EXERCISE AIM – Copy out every line of the entries below word for word, without changing anything.

INFORMATION SUPPLIED –
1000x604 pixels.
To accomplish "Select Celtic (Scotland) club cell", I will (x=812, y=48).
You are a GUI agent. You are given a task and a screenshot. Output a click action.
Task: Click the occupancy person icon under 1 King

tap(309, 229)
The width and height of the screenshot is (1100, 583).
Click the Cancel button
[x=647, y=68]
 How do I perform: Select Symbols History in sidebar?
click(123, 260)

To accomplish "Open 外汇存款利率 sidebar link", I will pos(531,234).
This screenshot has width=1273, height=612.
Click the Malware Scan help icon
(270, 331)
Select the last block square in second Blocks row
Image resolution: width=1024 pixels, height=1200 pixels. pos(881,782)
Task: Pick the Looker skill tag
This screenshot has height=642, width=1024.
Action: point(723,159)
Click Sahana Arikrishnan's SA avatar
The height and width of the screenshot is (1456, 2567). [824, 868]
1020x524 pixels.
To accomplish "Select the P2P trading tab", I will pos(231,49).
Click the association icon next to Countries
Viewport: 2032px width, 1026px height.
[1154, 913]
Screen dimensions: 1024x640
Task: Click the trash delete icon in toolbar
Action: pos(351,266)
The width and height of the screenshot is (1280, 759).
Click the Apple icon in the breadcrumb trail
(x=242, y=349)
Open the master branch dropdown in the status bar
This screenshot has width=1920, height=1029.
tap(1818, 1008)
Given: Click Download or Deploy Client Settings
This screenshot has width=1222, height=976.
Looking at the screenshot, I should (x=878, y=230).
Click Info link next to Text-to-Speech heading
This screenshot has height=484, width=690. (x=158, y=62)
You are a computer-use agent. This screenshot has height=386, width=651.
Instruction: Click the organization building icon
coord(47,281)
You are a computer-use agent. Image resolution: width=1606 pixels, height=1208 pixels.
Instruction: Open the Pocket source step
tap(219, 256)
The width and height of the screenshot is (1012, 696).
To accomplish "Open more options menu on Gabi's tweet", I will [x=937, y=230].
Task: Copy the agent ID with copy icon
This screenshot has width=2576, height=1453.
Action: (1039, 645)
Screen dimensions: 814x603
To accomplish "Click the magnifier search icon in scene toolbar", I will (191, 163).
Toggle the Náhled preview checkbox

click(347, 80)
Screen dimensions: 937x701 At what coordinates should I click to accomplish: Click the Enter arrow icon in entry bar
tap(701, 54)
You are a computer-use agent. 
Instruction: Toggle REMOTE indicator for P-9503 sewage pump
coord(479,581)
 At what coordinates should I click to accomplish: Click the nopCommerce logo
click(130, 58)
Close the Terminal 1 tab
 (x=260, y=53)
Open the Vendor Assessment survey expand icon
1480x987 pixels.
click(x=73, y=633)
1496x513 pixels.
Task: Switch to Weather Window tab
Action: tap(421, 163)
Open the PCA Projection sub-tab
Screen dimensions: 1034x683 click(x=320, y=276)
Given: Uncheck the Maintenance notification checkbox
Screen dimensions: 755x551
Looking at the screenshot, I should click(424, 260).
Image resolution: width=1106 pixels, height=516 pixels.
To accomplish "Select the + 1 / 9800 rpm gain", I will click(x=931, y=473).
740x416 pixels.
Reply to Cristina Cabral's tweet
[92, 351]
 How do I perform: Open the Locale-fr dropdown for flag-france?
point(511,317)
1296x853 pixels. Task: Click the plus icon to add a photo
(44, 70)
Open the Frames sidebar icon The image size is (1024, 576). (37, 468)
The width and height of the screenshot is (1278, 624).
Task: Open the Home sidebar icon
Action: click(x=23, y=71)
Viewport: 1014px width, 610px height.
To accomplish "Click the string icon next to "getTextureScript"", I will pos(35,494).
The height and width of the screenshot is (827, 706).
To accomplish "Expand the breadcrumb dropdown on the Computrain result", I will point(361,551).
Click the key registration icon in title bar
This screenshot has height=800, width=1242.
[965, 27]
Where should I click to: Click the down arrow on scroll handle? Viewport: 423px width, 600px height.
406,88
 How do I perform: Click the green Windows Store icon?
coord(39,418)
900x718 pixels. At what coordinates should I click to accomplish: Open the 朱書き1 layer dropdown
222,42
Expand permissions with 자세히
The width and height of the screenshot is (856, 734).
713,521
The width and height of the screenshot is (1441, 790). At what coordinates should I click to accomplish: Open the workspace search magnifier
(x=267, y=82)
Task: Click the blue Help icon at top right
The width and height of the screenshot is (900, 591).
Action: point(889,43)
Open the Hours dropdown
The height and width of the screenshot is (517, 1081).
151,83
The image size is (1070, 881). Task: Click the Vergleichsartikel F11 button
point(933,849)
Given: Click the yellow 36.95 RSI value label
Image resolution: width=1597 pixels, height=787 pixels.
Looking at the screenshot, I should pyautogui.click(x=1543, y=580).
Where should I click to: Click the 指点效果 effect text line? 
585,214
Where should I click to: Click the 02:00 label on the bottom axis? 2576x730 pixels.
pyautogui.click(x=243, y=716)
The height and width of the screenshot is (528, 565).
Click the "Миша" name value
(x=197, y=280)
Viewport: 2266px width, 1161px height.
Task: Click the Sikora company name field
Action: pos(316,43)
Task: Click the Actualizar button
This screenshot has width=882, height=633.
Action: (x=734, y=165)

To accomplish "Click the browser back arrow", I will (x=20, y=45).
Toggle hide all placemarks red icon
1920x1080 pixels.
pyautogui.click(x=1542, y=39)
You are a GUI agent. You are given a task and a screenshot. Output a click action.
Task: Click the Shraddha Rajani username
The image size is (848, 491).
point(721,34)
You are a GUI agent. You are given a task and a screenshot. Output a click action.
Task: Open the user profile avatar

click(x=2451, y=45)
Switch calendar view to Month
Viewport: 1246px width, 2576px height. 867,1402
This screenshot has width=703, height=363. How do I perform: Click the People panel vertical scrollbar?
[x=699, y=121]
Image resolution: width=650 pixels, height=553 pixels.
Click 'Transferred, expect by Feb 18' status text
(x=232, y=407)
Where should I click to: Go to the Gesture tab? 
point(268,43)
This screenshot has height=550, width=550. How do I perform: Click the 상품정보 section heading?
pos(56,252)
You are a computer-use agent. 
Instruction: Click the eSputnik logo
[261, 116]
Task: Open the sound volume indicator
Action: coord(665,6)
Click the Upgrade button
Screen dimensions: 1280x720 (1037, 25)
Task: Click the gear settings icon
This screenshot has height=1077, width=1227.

COMPLETED TASK –
1000x604 pixels.
To accomplish "Select Celtic (Scotland) club cell", I will (x=812, y=48).
You are a GUI agent. You are given a task and a screenshot. Output a click action.
Task: Click the occupancy person icon under 1 King

tap(309, 229)
The width and height of the screenshot is (1100, 583).
Click the Cancel button
[x=647, y=68]
 How do I perform: Select Symbols History in sidebar?
click(123, 260)

To accomplish "Open 外汇存款利率 sidebar link", I will pos(531,234).
This screenshot has width=1273, height=612.
Click the Malware Scan help icon
(270, 331)
Select the last block square in second Blocks row
Image resolution: width=1024 pixels, height=1200 pixels. pos(881,782)
Task: Pick the Looker skill tag
This screenshot has height=642, width=1024.
Action: point(723,159)
Click Sahana Arikrishnan's SA avatar
The height and width of the screenshot is (1456, 2567). [824, 868]
1020x524 pixels.
To accomplish "Select the P2P trading tab", I will pos(231,49).
Click the association icon next to Countries
Viewport: 2032px width, 1026px height.
[1154, 913]
Screen dimensions: 1024x640
Task: Click the trash delete icon in toolbar
Action: pos(351,266)
The width and height of the screenshot is (1280, 759).
Click the Apple icon in the breadcrumb trail
(x=242, y=349)
Open the master branch dropdown in the status bar
This screenshot has width=1920, height=1029.
tap(1818, 1008)
Given: Click Download or Deploy Client Settings
This screenshot has width=1222, height=976.
Looking at the screenshot, I should (x=878, y=230).
Click Info link next to Text-to-Speech heading
This screenshot has height=484, width=690. (x=158, y=62)
You are a computer-use agent. This screenshot has height=386, width=651.
Instruction: Click the organization building icon
coord(47,281)
You are a computer-use agent. Image resolution: width=1606 pixels, height=1208 pixels.
Instruction: Open the Pocket source step
tap(219, 256)
The width and height of the screenshot is (1012, 696).
To accomplish "Open more options menu on Gabi's tweet", I will [x=937, y=230].
Task: Copy the agent ID with copy icon
This screenshot has width=2576, height=1453.
Action: (1039, 645)
Screen dimensions: 814x603
To accomplish "Click the magnifier search icon in scene toolbar", I will (191, 163).
Toggle the Náhled preview checkbox

click(347, 80)
Screen dimensions: 937x701 At what coordinates should I click to accomplish: Click the Enter arrow icon in entry bar
tap(701, 54)
You are a computer-use agent. 
Instruction: Toggle REMOTE indicator for P-9503 sewage pump
coord(479,581)
 At what coordinates should I click to accomplish: Click the nopCommerce logo
click(130, 58)
Close the Terminal 1 tab
 (x=260, y=53)
Open the Vendor Assessment survey expand icon
1480x987 pixels.
click(x=73, y=633)
1496x513 pixels.
Task: Switch to Weather Window tab
Action: tap(421, 163)
Open the PCA Projection sub-tab
Screen dimensions: 1034x683 click(x=320, y=276)
Given: Uncheck the Maintenance notification checkbox
Screen dimensions: 755x551
Looking at the screenshot, I should click(424, 260).
Image resolution: width=1106 pixels, height=516 pixels.
To accomplish "Select the + 1 / 9800 rpm gain", I will click(x=931, y=473).
740x416 pixels.
Reply to Cristina Cabral's tweet
[92, 351]
 How do I perform: Open the Locale-fr dropdown for flag-france?
point(511,317)
1296x853 pixels. Task: Click the plus icon to add a photo
(44, 70)
Open the Frames sidebar icon The image size is (1024, 576). (37, 468)
The width and height of the screenshot is (1278, 624).
Task: Open the Home sidebar icon
Action: click(x=23, y=71)
Viewport: 1014px width, 610px height.
To accomplish "Click the string icon next to "getTextureScript"", I will pos(35,494).
The height and width of the screenshot is (827, 706).
To accomplish "Expand the breadcrumb dropdown on the Computrain result", I will point(361,551).
Click the key registration icon in title bar
This screenshot has height=800, width=1242.
[965, 27]
Where should I click to: Click the down arrow on scroll handle? Viewport: 423px width, 600px height.
406,88
 How do I perform: Click the green Windows Store icon?
coord(39,418)
900x718 pixels. At what coordinates should I click to accomplish: Open the 朱書き1 layer dropdown
222,42
Expand permissions with 자세히
The width and height of the screenshot is (856, 734).
713,521
The width and height of the screenshot is (1441, 790). At what coordinates should I click to accomplish: Open the workspace search magnifier
(x=267, y=82)
Task: Click the blue Help icon at top right
The width and height of the screenshot is (900, 591).
Action: point(889,43)
Open the Hours dropdown
The height and width of the screenshot is (517, 1081).
151,83
The image size is (1070, 881). Task: Click the Vergleichsartikel F11 button
point(933,849)
Given: Click the yellow 36.95 RSI value label
Image resolution: width=1597 pixels, height=787 pixels.
Looking at the screenshot, I should pyautogui.click(x=1543, y=580).
Where should I click to: Click the 指点效果 effect text line? 
585,214
Where should I click to: Click the 02:00 label on the bottom axis? 2576x730 pixels.
pyautogui.click(x=243, y=716)
The height and width of the screenshot is (528, 565).
Click the "Миша" name value
(x=197, y=280)
Viewport: 2266px width, 1161px height.
Task: Click the Sikora company name field
Action: pos(316,43)
Task: Click the Actualizar button
This screenshot has width=882, height=633.
Action: (x=734, y=165)

To accomplish "Click the browser back arrow", I will (x=20, y=45).
Toggle hide all placemarks red icon
1920x1080 pixels.
pyautogui.click(x=1542, y=39)
You are a GUI agent. You are given a task and a screenshot. Output a click action.
Task: Click the Shraddha Rajani username
The image size is (848, 491).
point(721,34)
You are a GUI agent. You are given a task and a screenshot. Output a click action.
Task: Open the user profile avatar

click(x=2451, y=45)
Switch calendar view to Month
Viewport: 1246px width, 2576px height. 867,1402
This screenshot has width=703, height=363. How do I perform: Click the People panel vertical scrollbar?
[x=699, y=121]
Image resolution: width=650 pixels, height=553 pixels.
Click 'Transferred, expect by Feb 18' status text
(x=232, y=407)
Where should I click to: Go to the Gesture tab? 
point(268,43)
This screenshot has height=550, width=550. How do I perform: Click the 상품정보 section heading?
pos(56,252)
You are a computer-use agent. 
Instruction: Click the eSputnik logo
[261, 116]
Task: Open the sound volume indicator
Action: coord(665,6)
Click the Upgrade button
Screen dimensions: 1280x720 (1037, 25)
Task: Click the gear settings icon
This screenshot has height=1077, width=1227.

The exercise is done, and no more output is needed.